Watch closely as Republicans troop to the TV studios in the coming days, because they’ll be saying much the same thing. They won’t bring up what a disaster the war was; they’ll hope you forget that they supported it, and they won’t mention that it was Bush who signed the agreement to remove all the troops from Iraq. They will say almost nothing about what they would do differently now, other than to say we have to be “strong” and “send the right message” to the terrorists.

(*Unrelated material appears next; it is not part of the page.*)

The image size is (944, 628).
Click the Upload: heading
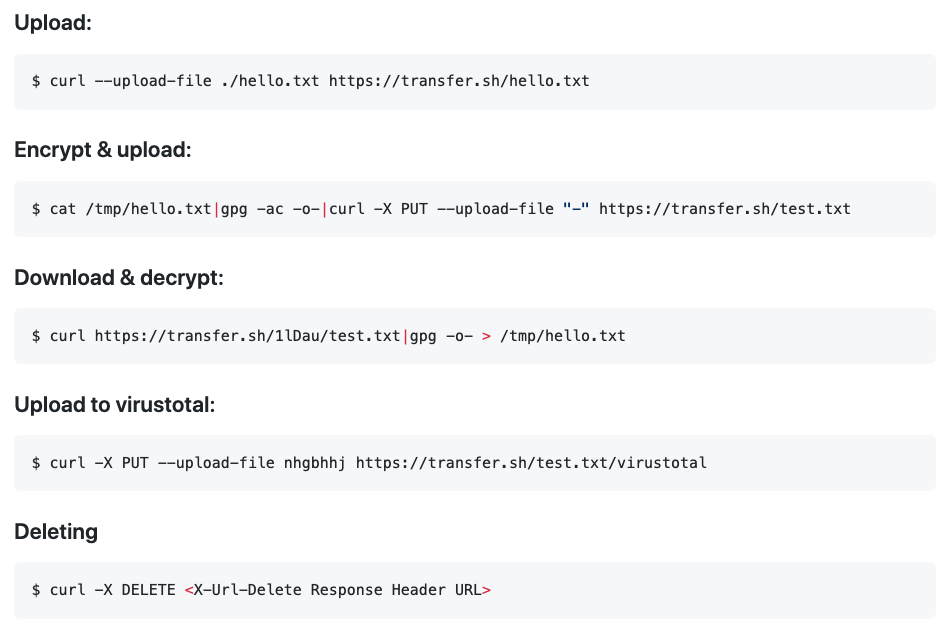pyautogui.click(x=53, y=23)
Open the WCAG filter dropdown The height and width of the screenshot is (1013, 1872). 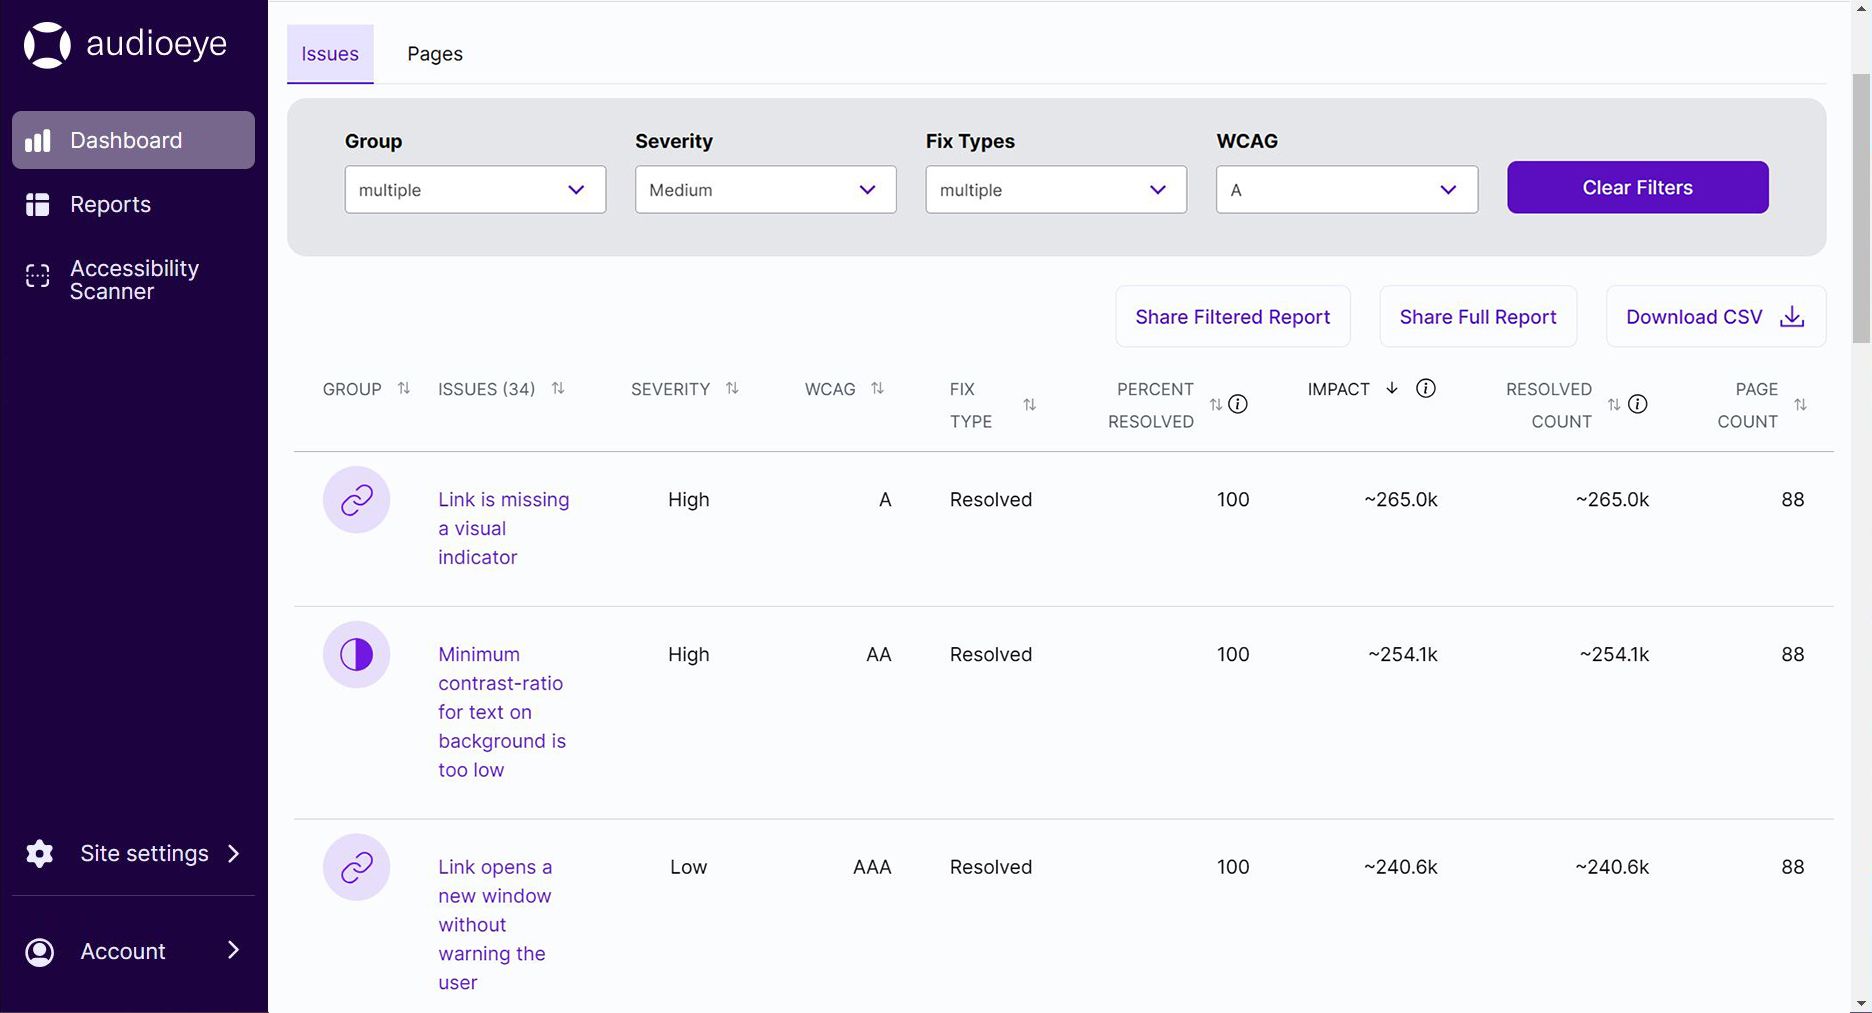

When it comes to being wrong about Iraq, Dick Cheney has been in a class by himself. It was Cheney who said, “Simply stated, there is no doubt that Saddam Hussein now has weapons of mass destruction. There is no doubt he is amassing them to use against our friends, against our allies, and against us.”
It was Cheney who said: “it’s been pretty well confirmed” that 9/11 hijacker Mohammed Atta “did go to Prague and he did meet with a senior official of the Iraqi intelligence service.”
It was Cheney who said: “we do know, with absolute certainty, that [Saddam Hussein] is using his procurement system to acquire the equipment he needs in order to enrich uranium to build a nuclear weapon”
It was Cheney who said in 2005: “I think they’re in the last throes, if you will, of the insurgency.”
All those things, and many more, were false. There is not a single person in America — not Bill Kristol, not Paul Wolfowitz, not Don Rumsfeld, no pundit, not even President Bush himself — who has been more wrong and more shamelessly dishonest on the topic of Iraq than Dick Cheney.
And now, as the cascade of misery and death and chaos he did so much to unleash rages anew, Cheney has the unadulterated gall to come before the country and tell us that it’s all someone else’s fault, and if we would only listen to him then we could keep America safe forever. How dumb would we have to be to listen?